# [EXTRACT PROVIDED]
Puzzle time - prisoners and hats

jon-nyc

@klaus said in Puzzle time - prisoners and hats:

Q: Do we assume that the prisoners cooperate, even when they won't be among the freed?

Q: Do we know how many distinct colors are on the list?

Yes. The prisoners will.

jon-nyc

Re your answer I’m afraid the guy can only guess his color from the list of colors

jon-nyc

Hint - what’s the ideal method if there are only 2 colors, say black and white?

Can an analogous method be scaled to n colors?

Klaus

I can prove that all prisoners must necessarily have the same color.

The proof is by induction on the number of prisoners n.

Base case n = 1: Surely if there's only a single prisoner, he'll have the same color as himself.

Inductive step: n = m + 1.
Pick an arbitrary prisoner p1 and look at the remaining m prisoners (including p2 from below). By induction hypothesis, they'll all have the same color.

Now pick a different prisoner p2 and look at the remaining m prisoners (which includes p1). By induction hypothesis, they'll also all have the same color.

This means that p1 and p2 must have the same color as everyone else. So all prisoners must have the same color.
QED.

So it's quite easy: all 25 prisoners can be freed!

I'm lucky this turned out so well!

jon-nyc

For the two color case - black and white:

The last guy in line, who sees all hats except his own, calls out “black”, say, to communicate he can see an odd number of black hats. Otherwise, he says “white”, meaning he can see an even number of black hats.

He of course has only a chance of guessing his own color.

But the next guy will either see the same parity (odd/even) of black hats indicated in the first answer, or not. If he does, he can assume he has a white hat, if not he can assume black. Next in line same, after taking into account any ‘parity switch’ indicated by the second man’s stated color.

By that method all but the last in line (first guy to call his color) are freed.

Is there an analogous method for n colors?

Ivorythumper

If there are 25 colors, everyone can see ahead of themselves, and know what was said behind them, so they can know the color of their own hat.

jon-nyc

IT - there can be many people with the same color hat. Also by what method are you assuming the earlier people in line guessed their color correctly?

Ivorythumper

@jon-nyc said in Puzzle time - prisoners and hats:

IT - there can be many people with the same color hat. Also by what method are you assuming the earlier people in line guessed their color correctly?

"Twenty-five prisoners are given a list of colors ... each will be fitted with a hat whose color is on the list ... each prisoner in turn calls out a color from the list"

"If there are 25 colors, everyone can see ahead of themselves... "

Process of elimination -- this assumes the given list of colors corresponds to the actual hat colors, and there is only one hat per color -- which is implied by "each will be fitted with a hat whose color is on the list ".

# [DATA EXCERPTS]
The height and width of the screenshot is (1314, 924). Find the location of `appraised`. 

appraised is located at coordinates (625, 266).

* * *

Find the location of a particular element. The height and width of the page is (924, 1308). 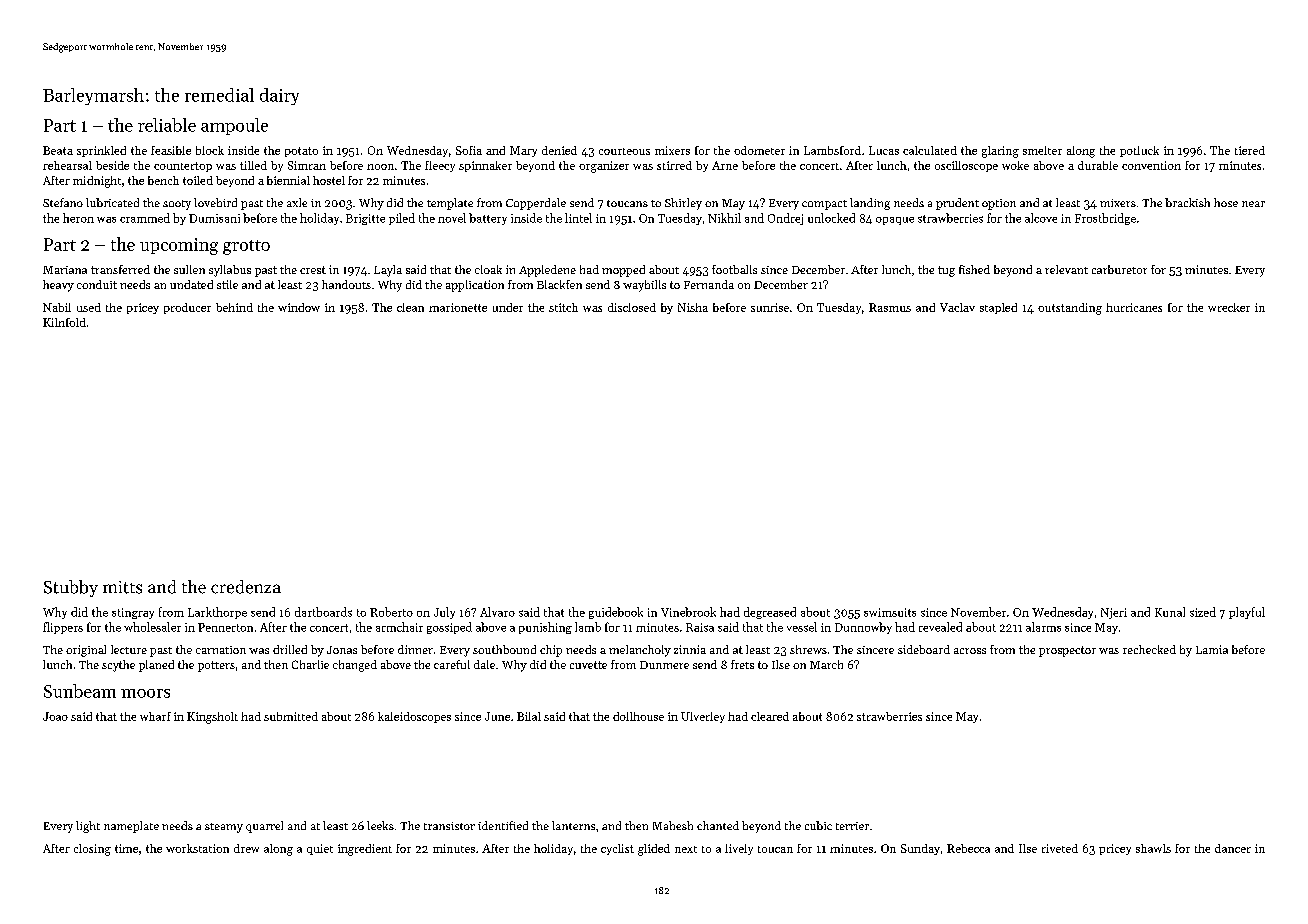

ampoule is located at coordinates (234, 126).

# [TO-DO LIST]
**1)** In the prisoners-and-hats thread, what color does the last person in line call out to signal that he sees an odd number of black hats?
**2)** Carry on the forum thread about the prisoners-and-hats puzzle from its final post.
The material that comes after the forum thread is a separate set, unrelated to it.

# [OUTPUTS]
**1)** Black.

**2)**
Horace

Number of colors on the list was never specified in the original problem.

LuFins Dad

Are these male prisoners or female prisoners?

8% of men are colorblind and .5% of women are.

Horace

@lufins-dad said in Puzzle time - prisoners and hats:

Are these male prisoners or female prisoners?

8% of men are colorblind and .5% of women are.

I doubt the puzzle creator even thought of this, due to our systemic visually impaired hatred. This is why those Microsoft people announce their appearance. I think we’ve all learned something from this puzzle - just not what the puzzle author intended.

Let’s try to be kinder and more compassionate to the color blind moving forward.

George K

@lufins-dad said in Puzzle time - prisoners and hats:

8% of men are colorblind and .5% of women are.

Mens' eyes matter!

jon-nyc

@jon-nyc said in Puzzle time - prisoners and hats:

For the two color case - black and white:

The last guy in line, who sees all hats except his own, calls out “black”, say, to communicate he can see an odd number of black hats. Otherwise, he says “white”, meaning he can see an even number of black hats.

He of course has only a chance of guessing his own color.

But the next guy will either see the same parity (odd/even) of black hats indicated in the first answer, or not. If he does, he can assume he has a white hat, if not he can assume black. Next in line same, after taking into account any ‘parity switch’ indicated by the second man’s stated color.

By that method all but the last in line (first guy to call his color) are freed.

Is there an analogous method for n colors?

Big hint: I can use slightly different words to describe this very same method and it will scale to n colors.

Klaus

I guess the key operation is, as often in these kinds of puzzles, modulo n.

So everyone announces sum of colors (colors are numbered one to n) mod # of colors...

jon-nyc

That’s exactly right.

Klaus

Or, more precisely, only the first to announce does this and everybody else announces his own color.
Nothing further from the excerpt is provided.